I saw Gujarat as a state that had all the right ingredients built into its DNA and a good leader could take it to great heights.  I believe that Modi did so.  And yet I had doubts whether he would be able to deliver on the same scale if he were to be transplanted to UP.  The northern states seem to have a DNA that is quite different from their southern and western brethren even though many common strands do exist.  If one could use, somewhat loosely, the terminology from Capability Maturity Model (CMM), the northern states persist at the lowest CMM level while those in South and West have climbed a step or two up the ladder.

So in Gujarat we had a good leader leading a great state and the results could not be otherwise than what we have seen.  But then the country as a whole is different and much too complex.  It is at a CMM level that cannot guarantee consistent great outcome.  It may give an acceptable outcome in combination with the personal heroics of a good leader, or it may not.

The burning need is NOT so much to get a great hero who can bulldoze the system but to move the system up on the CMM scale.  And how can that be done?  By creating institutions and structures that can prevent all the devilish acts that have been going on for decades.  We need to create Lokpal, we need to carry out police reforms, we need to make bureaucracy accountable and responsible and we need to amend Representation of People Act to ensure better parliamentarians and legislators.  In short, what we need most is not personal heroics but a more mature institutional framework with Acts and rules that enhance the capability maturity of the country as a whole.

It is indeed surprising that few politicians are talking in terms of enhancing the framework itself.  Most are busy praising the virtues of this leader or criticizing the weaknesses of that leader.  There is little debate on the issues that we have highlighted in the last paragraph.  And though Modi is talking of governance all the time, he is not talking about how that will be brought about: perhaps he is too sure of his personal heroics.
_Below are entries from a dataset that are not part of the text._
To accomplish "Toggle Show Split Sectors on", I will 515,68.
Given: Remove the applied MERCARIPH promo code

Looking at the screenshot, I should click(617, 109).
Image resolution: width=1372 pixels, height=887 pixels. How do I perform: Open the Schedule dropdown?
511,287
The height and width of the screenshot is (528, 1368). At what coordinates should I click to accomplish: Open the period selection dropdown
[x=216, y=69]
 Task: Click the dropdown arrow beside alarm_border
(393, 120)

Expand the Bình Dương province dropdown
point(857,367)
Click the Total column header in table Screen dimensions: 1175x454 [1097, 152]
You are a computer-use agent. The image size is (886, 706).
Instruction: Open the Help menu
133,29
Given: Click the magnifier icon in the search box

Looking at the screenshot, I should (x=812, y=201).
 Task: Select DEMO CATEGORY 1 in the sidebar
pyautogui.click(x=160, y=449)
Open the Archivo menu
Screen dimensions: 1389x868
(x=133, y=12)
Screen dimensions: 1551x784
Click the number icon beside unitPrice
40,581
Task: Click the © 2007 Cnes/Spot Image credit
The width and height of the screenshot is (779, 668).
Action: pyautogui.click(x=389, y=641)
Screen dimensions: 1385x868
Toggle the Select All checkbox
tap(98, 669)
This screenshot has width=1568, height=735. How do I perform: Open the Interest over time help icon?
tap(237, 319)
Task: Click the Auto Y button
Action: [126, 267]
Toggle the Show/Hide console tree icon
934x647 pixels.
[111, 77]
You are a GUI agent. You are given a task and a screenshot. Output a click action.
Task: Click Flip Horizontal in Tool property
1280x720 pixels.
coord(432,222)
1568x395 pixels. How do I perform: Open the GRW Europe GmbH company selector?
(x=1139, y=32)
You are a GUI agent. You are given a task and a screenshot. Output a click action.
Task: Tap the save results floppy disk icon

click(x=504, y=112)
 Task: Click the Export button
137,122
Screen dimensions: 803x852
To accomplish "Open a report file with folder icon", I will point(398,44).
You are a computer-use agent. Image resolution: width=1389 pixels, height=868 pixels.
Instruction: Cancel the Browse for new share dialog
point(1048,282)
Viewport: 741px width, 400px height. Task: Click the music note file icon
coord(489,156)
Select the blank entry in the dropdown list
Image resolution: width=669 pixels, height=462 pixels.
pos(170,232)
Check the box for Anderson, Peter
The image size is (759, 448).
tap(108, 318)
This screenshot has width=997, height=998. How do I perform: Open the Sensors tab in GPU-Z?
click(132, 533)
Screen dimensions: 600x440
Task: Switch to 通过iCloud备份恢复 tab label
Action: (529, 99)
Under these circumstances, AAP comes in as a gust of fresh breeze.  It is not talking about personal heroics but about the extremely urgent need to repair and enhance the framework of governance in the country.

I also dare say that unless the higher level CMM framework is created, a strong-headed leader may even pose a risk to the system.  For he / she, in his / her impatience to deliver, might further damage the existing rickety framework.  And that will be like a medicine that alleviates your symptoms temporarily but paves the way to a much greater problem.  Many of the readers must have had an experience of emergency in 70s.  Things improved dramatically in government offices and elsewhere.  And we also know what followed.

The people are impatient now and they want all the symptoms to be overcome at the earliest.  Few have the patience for the kind of changes that are the crying need of the hour.  And this is the essence of the BJP-AAP debate.

They say great organizations are those that can consistently get extraordinary performance even from average people.  And that happens when you have a great framework of processes and governance.

I know that Modi Sarkar is well on its way.  I welcome it too, for we desperately need Congress out.  But let us keep AAP - the voice of sanity - alive.  I must also add that BJP's victory may even be seen by the great System as its own victory against forces trying to change it for the better.